|Publication number||US4212347 A|
|Application number||US 05/971,404|
|Publication date||Jul 15, 1980|
|Filing date||Dec 20, 1978|
|Priority date||Dec 20, 1978|
|Publication number||05971404, 971404, US 4212347 A, US 4212347A, US-A-4212347, US4212347 A, US4212347A|
|Inventors||George Y. Eastman|
|Original Assignee||Thermacore, Inc.|
|Export Citation||BiBTeX, EndNote, RefMan|
|Patent Citations (5), Referenced by (52), Classifications (8), Legal Events (1)|
|External Links: USPTO, USPTO Assignment, Espacenet|
This invention relates generally to heat transfer and more specifically to systems with an intermediate fluid which transfer heat by evaporating and condensing, known in the art as heat pipes.
The need for efficient heat transfer devices for systems traveling in outer space is well established. Because heat transfer remote from the atmosphere must depend almost completely upon radiation, a frequent goal has been that of maximizing surface area while minimizing the weight and volume occupied during the time when the system is being lifted into space.
One approach to that goal is shown in U.S. Pat. No. 3,496,995 in which a conventional, pumped liquid heat exchange system uses adjacent parallel unfurlable tubes through which cooling liquid is circulated. A second approach in the same patent uses an evaporating-condensing system in an unfurlable tube, but requires gravity to return the condensed liquid to the evaporator. Such systems, requiring either a mechanical pump or a gravity environment, do not satisfactorily fulfill the need for a heat exchange system for space use which is both light weight and gravity independent.
It is therefore an object of this invention to furnish an unfurlable evaporating-condensing heat exchanger which can operate independent of gravity and independent of its orientation relative to any pseudo-gravity, such as that created by centrifugal force.
It is a further object of this invention to provide a structurally self-supporting heat transfer panel with essentially isothermal design, which can be stored rolled up, and will unfurl automatically when heat is applied to the exposed end.
It is a still further object of this invention to provide an unfurlable heat transfer system which is capable of transferring heat bi-directionally and in which both ends may function as either evaporators or condensers.
These and other objectives may be met by the use of the invention described herein where the preferred embodiment is a thin walled heat pipe constructed of essentially parallel planes of heat conductive material. These parallel planes are joined at their edges by bonding their facing surfaces, and therefore the joint creates no structural resistance to rolling the structure up. Storage of the heat pipe can then be accomplished by rolling up the structure, which acts no differently than two simple sheets of material laid together, and the resulting volume is a relatively small cylinder with a length equal to the width of the original surface.
The fluid in such a heat pipe is naturally forced into the unrolled edge during the rolling process.
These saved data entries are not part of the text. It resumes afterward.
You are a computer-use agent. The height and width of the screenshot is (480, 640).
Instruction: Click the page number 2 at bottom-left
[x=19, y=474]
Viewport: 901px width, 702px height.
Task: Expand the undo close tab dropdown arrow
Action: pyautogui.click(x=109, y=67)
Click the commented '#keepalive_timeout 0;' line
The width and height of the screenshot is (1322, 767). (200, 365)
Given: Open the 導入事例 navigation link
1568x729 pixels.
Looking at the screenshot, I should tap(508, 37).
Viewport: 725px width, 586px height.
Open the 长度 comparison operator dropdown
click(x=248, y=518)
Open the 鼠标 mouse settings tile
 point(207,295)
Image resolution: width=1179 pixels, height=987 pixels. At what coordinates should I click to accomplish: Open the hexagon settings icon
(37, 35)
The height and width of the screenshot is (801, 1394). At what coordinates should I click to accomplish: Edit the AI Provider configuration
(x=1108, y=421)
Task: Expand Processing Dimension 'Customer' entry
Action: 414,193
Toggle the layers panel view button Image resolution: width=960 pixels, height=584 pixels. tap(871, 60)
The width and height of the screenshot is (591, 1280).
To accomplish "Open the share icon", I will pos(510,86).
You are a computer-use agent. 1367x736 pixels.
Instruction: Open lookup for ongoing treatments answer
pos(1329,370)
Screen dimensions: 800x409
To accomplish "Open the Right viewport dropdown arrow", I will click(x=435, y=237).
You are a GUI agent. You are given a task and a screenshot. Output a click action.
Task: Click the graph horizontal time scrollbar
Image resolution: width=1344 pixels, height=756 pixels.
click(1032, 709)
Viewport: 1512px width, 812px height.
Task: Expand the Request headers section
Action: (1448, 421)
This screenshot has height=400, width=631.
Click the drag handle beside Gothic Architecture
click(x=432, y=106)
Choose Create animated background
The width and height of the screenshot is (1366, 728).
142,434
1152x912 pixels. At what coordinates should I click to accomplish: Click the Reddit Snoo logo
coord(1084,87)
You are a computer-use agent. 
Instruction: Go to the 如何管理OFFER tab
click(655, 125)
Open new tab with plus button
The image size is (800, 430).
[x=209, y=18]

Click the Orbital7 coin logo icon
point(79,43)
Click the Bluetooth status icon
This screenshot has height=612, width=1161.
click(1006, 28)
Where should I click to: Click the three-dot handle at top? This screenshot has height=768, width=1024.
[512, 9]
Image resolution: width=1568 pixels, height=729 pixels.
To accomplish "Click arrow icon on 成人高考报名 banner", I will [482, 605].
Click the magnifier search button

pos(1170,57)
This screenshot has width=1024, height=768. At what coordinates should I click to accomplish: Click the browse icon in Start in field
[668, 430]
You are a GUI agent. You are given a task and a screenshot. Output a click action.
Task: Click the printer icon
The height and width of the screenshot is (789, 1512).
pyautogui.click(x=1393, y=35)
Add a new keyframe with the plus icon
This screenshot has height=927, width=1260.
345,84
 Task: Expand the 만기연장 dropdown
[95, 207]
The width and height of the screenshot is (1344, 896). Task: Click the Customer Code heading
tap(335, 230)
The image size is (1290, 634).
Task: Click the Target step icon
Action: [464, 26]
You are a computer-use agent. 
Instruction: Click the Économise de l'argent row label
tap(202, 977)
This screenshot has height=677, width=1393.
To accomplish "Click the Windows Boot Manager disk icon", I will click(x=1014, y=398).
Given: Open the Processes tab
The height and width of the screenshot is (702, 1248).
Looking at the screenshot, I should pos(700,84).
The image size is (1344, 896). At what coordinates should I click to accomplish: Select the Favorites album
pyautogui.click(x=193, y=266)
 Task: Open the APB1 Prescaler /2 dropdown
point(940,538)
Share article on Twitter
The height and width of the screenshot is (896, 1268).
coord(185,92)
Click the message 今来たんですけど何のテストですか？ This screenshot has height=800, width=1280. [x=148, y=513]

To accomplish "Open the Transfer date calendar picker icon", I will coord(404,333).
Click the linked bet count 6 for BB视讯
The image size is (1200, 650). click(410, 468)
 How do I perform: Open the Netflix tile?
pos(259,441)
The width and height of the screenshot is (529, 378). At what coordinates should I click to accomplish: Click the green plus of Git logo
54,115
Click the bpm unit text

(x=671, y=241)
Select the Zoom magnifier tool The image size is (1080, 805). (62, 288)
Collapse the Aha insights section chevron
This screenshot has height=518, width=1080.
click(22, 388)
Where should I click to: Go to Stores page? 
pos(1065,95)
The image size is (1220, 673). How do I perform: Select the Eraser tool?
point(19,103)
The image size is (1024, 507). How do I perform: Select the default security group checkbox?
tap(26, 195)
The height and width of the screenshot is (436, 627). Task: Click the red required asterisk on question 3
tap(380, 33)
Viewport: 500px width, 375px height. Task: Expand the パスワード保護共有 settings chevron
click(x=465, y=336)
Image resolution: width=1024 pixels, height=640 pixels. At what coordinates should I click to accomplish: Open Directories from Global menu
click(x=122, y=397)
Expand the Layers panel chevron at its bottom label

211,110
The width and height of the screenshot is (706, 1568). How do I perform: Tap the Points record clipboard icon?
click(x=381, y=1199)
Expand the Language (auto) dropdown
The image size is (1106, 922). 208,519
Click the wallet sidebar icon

When the exposed edge is subjected to heat, the vapor pressure built up by the heated fluid can be used to force the heat pipe to unfurl.
The particular construction of the bonded edges of the heat pipe provides its gravity independent and bi-directional heat flow characteristics. The two planes bonded together on their facing surfaces form a crevice-like space at the junction of their surfaces which acts as a capillary channel to transport liquid. This movement of liquid is automatic and is always directed from the area of the condenser to the evaporator section of the heat pipe. Since liquid movement is accomplished by capillary action, no gravity orientation is required. Moreover, regardless of how much the planar surfaces may separate in their central regions, the edges always maintain some capillary flow.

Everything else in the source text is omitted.